In the four years of doing the company so far, I have learned many things that are beyond my imagination. Here are some of the (good) lessons learned so far.

  • First Jump: from Technology to Products.
    To turn novel techniques to a successful business, we need to jump over two challenging gaps. The first one is between the techniques and products. In the research phase (especially at universities) we tend to focus on new ideas and prototyping as a proof of concept. However, the fact “it works!” doesn’t mean “it’s a product.” A significant amount of effort needs to be put into product development to make sure it is reliable and easy to use, and can meet customers’ needs. Talking to customers is very eye opening, and very often they mention new features that are indeed very challenging from a research perspective, such as concurrency control and real-time updates, to name a few.
  • Second Jump: from Products to Business.
    Good products don’t necessarily mean a successful business. A lot of effort is needed in non-technical areas, such as marketing, sales, fund raising, accounting, and legal paperwork. With a technical background, many researchers (including myself) are not “built” to be good at everything, thus we need to find good partners to develop the company in these directions. Therefore, finding the right partners to work with is extremely important, and I am very happy that SRCH2 has a strong team of members with complementary backgrounds.
  • Gaining Hands-On Experiences.
    As a researcher, I have always tried to be hands on in projects, and it’s one of the reasons for the success of the Flamingo project. A startup needs this skill even more, and product development needs good software engineering.
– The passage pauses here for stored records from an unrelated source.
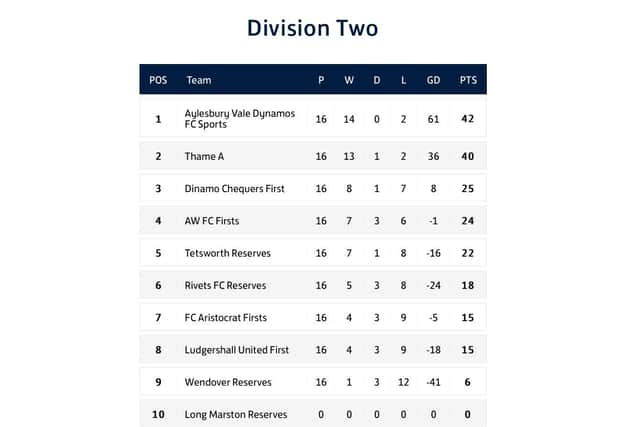Image resolution: width=640 pixels, height=427 pixels.
Task: Click Wendover Reserves' -41 goal difference
Action: click(x=433, y=382)
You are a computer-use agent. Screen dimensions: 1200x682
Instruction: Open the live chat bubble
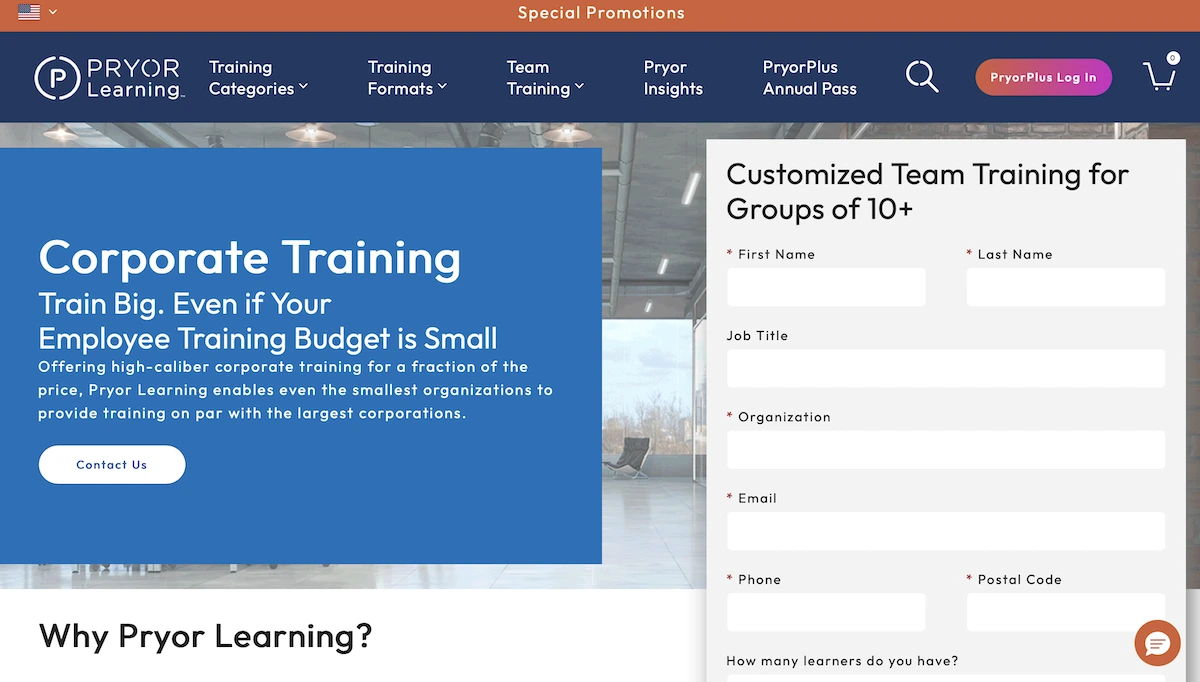pos(1157,643)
This experience and training benefit my research as well, since I can give students a lot of low-level suggestions on their research.
  • Better Balancing skills.
    It’s challenging to balance between a faculty job and a startup, since both are very demanding, not to mention we have a family :-). This situation requires stronger skills to manage time, work efficiently, and communicate well with people.

In summary, my entrepreneurship experiences have been challenging but enjoyable and educational. I hope more of you take the adventure and commercialize your research. It can help you “think different.”

Blogger’s Profile:
Chen Li is a professor in the Department of Computer Science at the University of California, Irvine. He received his Ph.D.degree in Computer Science from Stanford University in 2001, and his M.S. and B.S. in Computer Science from Tsinghua University, China, in 1996 and 1994, respectively. He received a National Science Foundation CAREER Award in 2003 and many other NSF grants and industry gifts. He was once a part-time Visiting Research Scientist at Google. His research interests are in the fields of data management and information search, including text search and data-intensive computing. He was a recipient of the SIGMOD 2012 Test-of-Time award. He is the founder of SRCH2, a company providing powerful search solutions for enterprises and developers.